What warning signs you should look for to spot a computer hack, and what do if you fall victim to one?
When checking your daily email, you come across what looks like a legitimate email from Amazon telling you there is a problem with your account.
“All you need to do is click on a link or call the phone number provided and a “representative” will help you straighten out the problem.”
If this happens to you, it’s almost certainly a scam. So, what is the best way to avoid these criminals that are working very hard to steal information from you? And, if you are the victim of a cyber-attack, what is your best course of action?
Think Before You Click
Most people think they can easily identify a spam or fake message. However, many phishing scams appear to come from legitimate sources (see image to below). Phishing involves sending you a message that tricks you into clicking a bogus link, opening a file, installing malicious software, or simply giving out personal data that should not be shared, such as passwords or account numbers. Phishing is not just limited to email. It can also take place via text messages (smishing), over social media, or even voice calls. Some scams can take the deception a step further by targeting and personalizing the message using the recipient’s name or other personal details to appear more legitimate.
Opening a phishing message or clicking on any of its links can result in information being exploited and your computer becoming infected, creating immediate exposure risk for you.
What should You Do If You Have Become a Victim of a Cyber Attack?
The first line of defense for your computer is your anti-virus software. How many times do we see anti-virus update notifications and we ignore? It is important to constantly update the antivirus software on a computer because computers are regularly threatened by new viruses. Also, antivirus software will scan your devices for viruses, malware, and other cyber threats. If it detects anything malicious, it will quarantine and remove the file. Secondly, make sure you back up your files regularly in an encrypted cloud or a local storage device. If your computer is infected, you will have a secondary source to retrieve your information. Lastly, do not use the same username and password for multiple online accounts. Utilize a password manager (we recommend LastPass) to make it more difficult for hackers to access your information.
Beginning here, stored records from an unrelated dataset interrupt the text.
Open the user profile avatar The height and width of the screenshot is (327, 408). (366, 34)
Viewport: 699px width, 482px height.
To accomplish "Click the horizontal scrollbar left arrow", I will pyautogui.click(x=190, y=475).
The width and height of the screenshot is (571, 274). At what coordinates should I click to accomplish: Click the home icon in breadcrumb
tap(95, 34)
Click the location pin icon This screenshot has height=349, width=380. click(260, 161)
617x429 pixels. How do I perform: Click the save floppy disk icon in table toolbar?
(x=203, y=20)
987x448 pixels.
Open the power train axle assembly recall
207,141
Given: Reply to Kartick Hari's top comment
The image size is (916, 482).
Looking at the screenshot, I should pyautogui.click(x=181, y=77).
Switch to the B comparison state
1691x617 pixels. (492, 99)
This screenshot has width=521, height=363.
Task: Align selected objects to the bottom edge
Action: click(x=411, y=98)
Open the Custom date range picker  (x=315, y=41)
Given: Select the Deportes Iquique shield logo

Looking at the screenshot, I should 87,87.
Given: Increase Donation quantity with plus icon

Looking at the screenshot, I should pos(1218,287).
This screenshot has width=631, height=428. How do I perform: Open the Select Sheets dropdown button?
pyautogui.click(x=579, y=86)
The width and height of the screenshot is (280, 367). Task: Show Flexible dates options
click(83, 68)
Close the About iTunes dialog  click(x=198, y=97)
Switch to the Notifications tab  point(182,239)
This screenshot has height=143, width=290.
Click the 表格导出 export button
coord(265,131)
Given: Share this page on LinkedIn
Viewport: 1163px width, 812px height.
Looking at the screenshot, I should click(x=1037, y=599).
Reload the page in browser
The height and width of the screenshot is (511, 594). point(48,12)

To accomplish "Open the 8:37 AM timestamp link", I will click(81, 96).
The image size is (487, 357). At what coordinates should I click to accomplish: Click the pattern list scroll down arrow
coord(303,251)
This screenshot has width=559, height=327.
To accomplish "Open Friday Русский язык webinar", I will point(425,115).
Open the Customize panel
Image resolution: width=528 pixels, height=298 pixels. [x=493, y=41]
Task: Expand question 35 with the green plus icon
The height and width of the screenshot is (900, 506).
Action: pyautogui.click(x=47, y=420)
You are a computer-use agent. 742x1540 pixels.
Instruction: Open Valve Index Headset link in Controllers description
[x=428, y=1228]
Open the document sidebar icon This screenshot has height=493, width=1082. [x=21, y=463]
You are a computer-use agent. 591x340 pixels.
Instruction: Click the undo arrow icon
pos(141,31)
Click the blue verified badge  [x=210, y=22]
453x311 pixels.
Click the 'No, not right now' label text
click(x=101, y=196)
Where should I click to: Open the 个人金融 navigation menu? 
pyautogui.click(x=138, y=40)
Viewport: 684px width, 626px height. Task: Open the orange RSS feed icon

If you fall victim to a scam, here is what you should do:
1. If you are on the phone with a scammer, hang up immediately. If you are online, disconnect your computer from the internet and unplug from the power source.
2. If the scam compromised your banking information, contact one or all three of the major credit bureaus (Equifax, Experian, and TransUnion) to set up a fraud alert for the next 90 days. You can also freeze your credit lines until needed by contacting all three credit bureaus.
3. Change your login credentials; especially on sensitive sites used for banking, email, social media, or anywhere that stores personal data. (Even if you are not a victim of a scam it is best practice to regularly update/change your passwords.)
4. If you do not have anti-virus software or it is not updated, take your computer to a reputable computer repair store to have scans run. Just like you have a go to real person when there is a plumbing emergency, it important to know a good computer repair specialist if you run into problems with your computer.
With today’s digital age allowing for unprecedented levels of convenience and ease of communication, we are quick to open emails and answer questions about our personal lives. It is always better to err on the side of caution and delete emails that are pushing you into an urgent situation, asking for access to your computer or just don’t seem “right” in general.